Guidance
5 Safety
5 Safety
This section describes safety outcomes from the published literature that the committee considered as part of the evidence about this procedure. For more detailed information on the evidence, see the interventional procedure overview.
5.1 Death from myocardial infarction 48 hours after the procedure was reported in 1 patient in a prospective case series of 212 patients treated by transcervical carotid artery stenting with flow reversal. Death was reported in 2 patients in a case series of 141 patients treated by transcervical carotid artery stenting with flow reversal. One patient died from respiratory failure within 30 days of the procedure and another patient died from myocardial infarction 15 days after the procedure after readmission with pneumonia and diabetic ketoacidosis.
5.2 Transient intolerance to flow reversal was reported in 1 patient treated by transcervical carotid artery stenting in a comparative study of 81 patients treated by transcervical carotid artery stenting (n=36) or carotid endarterectomy (n=45). Clamping of the common carotid artery was maintained only during the key steps of the procedure. Intolerance to flow reversal was reported in 1% (3/219) of procedures in the case series of 212 patients; this was treated by declamping the common carotid artery and rapidly completing the procedure.
5.3 Major dissection of the common carotid artery was reported in 1 patient treated by transcervical carotid artery stenting in the comparative study of 81 patients. This was treated by a bypass from the common carotid artery to the distal internal carotid artery. Arterial dissection was reported in 6% (8/141) of patients in the case series of 141 patients. For 5 dissections, no treatment was needed; they were at the site of the arterial sheath or between the sheath and the carotid bifurcation. For the 3 dissections that needed treatment, 1 procedure was converted to carotid endarterectomy at the original procedure, 1 needed the placement of a second stent during the original procedure and 1 was repaired surgically during the original procedure. One of the patients with a dissection had a minor ipsilateral stroke 8 hours after the procedure. This was judged to be unrelated to the dissection because the second stent had adequately managed the intimal flap.

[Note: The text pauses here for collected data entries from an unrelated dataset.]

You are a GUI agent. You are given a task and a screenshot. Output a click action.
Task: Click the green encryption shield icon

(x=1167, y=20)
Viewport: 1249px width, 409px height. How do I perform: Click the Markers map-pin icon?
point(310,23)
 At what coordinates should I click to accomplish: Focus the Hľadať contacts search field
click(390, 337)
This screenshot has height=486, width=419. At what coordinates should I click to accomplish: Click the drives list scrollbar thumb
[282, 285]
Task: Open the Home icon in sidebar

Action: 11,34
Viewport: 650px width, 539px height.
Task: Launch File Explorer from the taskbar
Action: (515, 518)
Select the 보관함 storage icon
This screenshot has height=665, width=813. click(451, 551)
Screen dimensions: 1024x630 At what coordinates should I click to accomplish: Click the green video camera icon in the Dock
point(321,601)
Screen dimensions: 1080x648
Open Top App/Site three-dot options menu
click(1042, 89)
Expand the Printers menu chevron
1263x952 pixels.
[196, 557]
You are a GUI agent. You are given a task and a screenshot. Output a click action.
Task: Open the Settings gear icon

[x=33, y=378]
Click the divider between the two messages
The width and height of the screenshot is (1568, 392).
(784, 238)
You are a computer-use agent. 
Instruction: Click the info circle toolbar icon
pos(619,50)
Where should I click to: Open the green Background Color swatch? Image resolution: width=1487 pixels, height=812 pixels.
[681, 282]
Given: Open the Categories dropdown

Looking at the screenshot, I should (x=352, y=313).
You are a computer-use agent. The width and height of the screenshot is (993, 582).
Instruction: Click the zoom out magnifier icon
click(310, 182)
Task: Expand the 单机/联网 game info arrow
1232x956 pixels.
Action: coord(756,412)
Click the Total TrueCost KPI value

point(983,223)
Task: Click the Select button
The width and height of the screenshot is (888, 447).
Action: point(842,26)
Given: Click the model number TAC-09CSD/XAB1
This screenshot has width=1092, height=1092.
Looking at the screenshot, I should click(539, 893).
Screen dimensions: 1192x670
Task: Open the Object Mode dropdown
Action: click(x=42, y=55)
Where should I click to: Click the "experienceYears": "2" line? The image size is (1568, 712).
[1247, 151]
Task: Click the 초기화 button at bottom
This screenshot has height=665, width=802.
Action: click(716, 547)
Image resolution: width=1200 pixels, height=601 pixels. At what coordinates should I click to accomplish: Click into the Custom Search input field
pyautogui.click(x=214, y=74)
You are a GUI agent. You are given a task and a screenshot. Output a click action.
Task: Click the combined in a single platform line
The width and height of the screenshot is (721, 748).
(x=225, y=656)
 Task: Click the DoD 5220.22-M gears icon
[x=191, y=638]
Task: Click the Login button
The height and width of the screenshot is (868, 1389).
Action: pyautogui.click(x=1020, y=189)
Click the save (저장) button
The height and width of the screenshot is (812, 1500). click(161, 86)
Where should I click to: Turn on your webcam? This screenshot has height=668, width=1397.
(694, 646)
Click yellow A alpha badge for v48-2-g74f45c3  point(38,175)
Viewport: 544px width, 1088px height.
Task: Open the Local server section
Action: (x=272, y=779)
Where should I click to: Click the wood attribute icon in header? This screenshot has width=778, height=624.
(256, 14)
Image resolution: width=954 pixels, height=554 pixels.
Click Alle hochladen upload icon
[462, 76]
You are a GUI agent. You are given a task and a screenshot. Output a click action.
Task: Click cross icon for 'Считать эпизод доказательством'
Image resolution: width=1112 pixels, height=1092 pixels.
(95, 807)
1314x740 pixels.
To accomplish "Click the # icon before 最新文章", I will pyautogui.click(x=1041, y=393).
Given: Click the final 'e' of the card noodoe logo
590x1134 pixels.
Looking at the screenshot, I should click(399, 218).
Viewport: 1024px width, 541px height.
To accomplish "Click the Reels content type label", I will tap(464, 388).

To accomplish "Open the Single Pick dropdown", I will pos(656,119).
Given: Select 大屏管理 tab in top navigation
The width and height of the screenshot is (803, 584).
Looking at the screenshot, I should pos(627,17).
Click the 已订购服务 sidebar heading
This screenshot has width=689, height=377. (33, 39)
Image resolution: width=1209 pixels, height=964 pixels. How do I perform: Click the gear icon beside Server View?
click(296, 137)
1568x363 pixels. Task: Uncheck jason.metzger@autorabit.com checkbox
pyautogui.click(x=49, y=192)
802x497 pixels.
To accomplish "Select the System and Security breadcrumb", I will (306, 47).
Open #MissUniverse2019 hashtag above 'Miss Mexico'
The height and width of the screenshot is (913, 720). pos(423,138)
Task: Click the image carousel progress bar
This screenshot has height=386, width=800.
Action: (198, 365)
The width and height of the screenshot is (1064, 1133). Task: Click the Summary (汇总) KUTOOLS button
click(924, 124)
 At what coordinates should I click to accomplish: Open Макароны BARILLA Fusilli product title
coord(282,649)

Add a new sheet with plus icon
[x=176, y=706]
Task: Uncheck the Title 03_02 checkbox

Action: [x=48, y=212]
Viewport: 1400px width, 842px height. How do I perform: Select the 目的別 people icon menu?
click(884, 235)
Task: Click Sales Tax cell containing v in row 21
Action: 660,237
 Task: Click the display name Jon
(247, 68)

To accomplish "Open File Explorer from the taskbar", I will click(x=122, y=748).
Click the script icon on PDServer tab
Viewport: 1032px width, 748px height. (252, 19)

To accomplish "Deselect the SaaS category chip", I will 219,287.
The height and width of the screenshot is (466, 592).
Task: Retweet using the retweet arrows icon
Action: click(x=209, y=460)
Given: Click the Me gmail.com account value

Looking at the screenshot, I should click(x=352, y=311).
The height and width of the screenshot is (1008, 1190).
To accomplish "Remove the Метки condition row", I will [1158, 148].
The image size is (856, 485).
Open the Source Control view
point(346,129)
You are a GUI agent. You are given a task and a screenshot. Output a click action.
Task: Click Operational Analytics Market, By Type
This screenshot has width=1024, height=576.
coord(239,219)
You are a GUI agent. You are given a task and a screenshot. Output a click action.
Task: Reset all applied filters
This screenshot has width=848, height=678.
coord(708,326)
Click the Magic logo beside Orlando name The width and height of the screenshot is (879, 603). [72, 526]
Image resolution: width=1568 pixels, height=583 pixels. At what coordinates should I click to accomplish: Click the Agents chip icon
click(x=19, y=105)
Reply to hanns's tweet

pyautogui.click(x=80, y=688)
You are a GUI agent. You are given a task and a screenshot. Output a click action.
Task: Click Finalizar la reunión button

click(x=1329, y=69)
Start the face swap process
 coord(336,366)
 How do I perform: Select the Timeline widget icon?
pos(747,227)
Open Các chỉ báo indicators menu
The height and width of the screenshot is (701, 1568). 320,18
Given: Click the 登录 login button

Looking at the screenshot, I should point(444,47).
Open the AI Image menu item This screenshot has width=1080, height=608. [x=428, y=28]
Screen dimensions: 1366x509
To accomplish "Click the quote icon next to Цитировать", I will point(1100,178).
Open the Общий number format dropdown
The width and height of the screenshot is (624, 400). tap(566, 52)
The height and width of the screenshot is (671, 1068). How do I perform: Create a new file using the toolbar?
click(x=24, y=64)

5.4 Severe spasm of the distal carotid artery was reported in 1 patient treated by transcervical carotid artery stenting in the comparative study of 81 patients. Severe distal internal carotid spasm was reported in 2% (4/212) of patients in the case series of 212 patients; this was treated with intra-arterial nitroglycerin in 1 patient and it resolved spontaneously after guide wire withdrawal in 3 patients. Severe distal internal carotid spasm was reported in 2 patients in a case series of 62 patients treated by transcervical carotid artery stenting with flow reversal; this was treated with intra‑arterial nitroglycerin. Distal internal carotid artery spasm was reported in 13% (6/48) of patients in a case series of 48 patients treated by carotid artery stenting with flow reversal. This was treated with intra-arterial nitroglycerin.
5.5 Bradycardia and hypotension related to balloon inflation was reported in 6% (2/36) of patients treated by transcervical carotid artery stenting in the comparative study of 81 patients. This was successfully treated with atropine. Bradycardia was reported in 13% (4/31) of patients in the transcervical carotid artery stenting with flow reversal group and in none of the patients in the transfemoral carotid artery stenting group with distal filter neuroprotection (n=24) in a comparative study of 55 patients.
5.6 Extensive cerebral haematoma was reported in 1 patient in the case series of 62 patients; this was identified on a CT scan after the patient returned with hemiplegia and aphasia after an episode of intense headache 48 hours after hospital discharge. It was treated by surgical drainage.
5.7 Transient laryngeal nerve palsy was reported in 1% (2/212) of patients in the case series of 212 patients; this was secondary to impregnation of the nerve with local anaesthesia. Cranial nerve injury affecting the 10th nerve was reported in 1 patient in the case series of 141 patients; this caused hoarseness, which fully resolved at 6 months.
5.8 Cervical haematoma was reported in 6% (2/31) of patients treated by transcervical carotid artery stenting in the comparative study of 55 patients; one of the 2 patients was treated by surgical drainage and had no neurological sequelae. Cervical haematoma was reported in 1 patient in the case series of 212 patients; this was treated by surgical drainage.
5.9 In addition to safety outcomes reported in the literature, specialist advisers are asked about anecdotal adverse events (events which they have heard about) and about theoretical adverse events (events which they think might possibly occur, even if they have never done so). For this procedure, specialist advisers did not list any anecdotal adverse events. They considered that the following were theoretical adverse events: false aneurysm at the site of puncture, potential risk to the brain of reversing the flow in the internal carotid artery for the duration of the procedure and potential risk of re-establishing antegrade flow (reperfusion injury).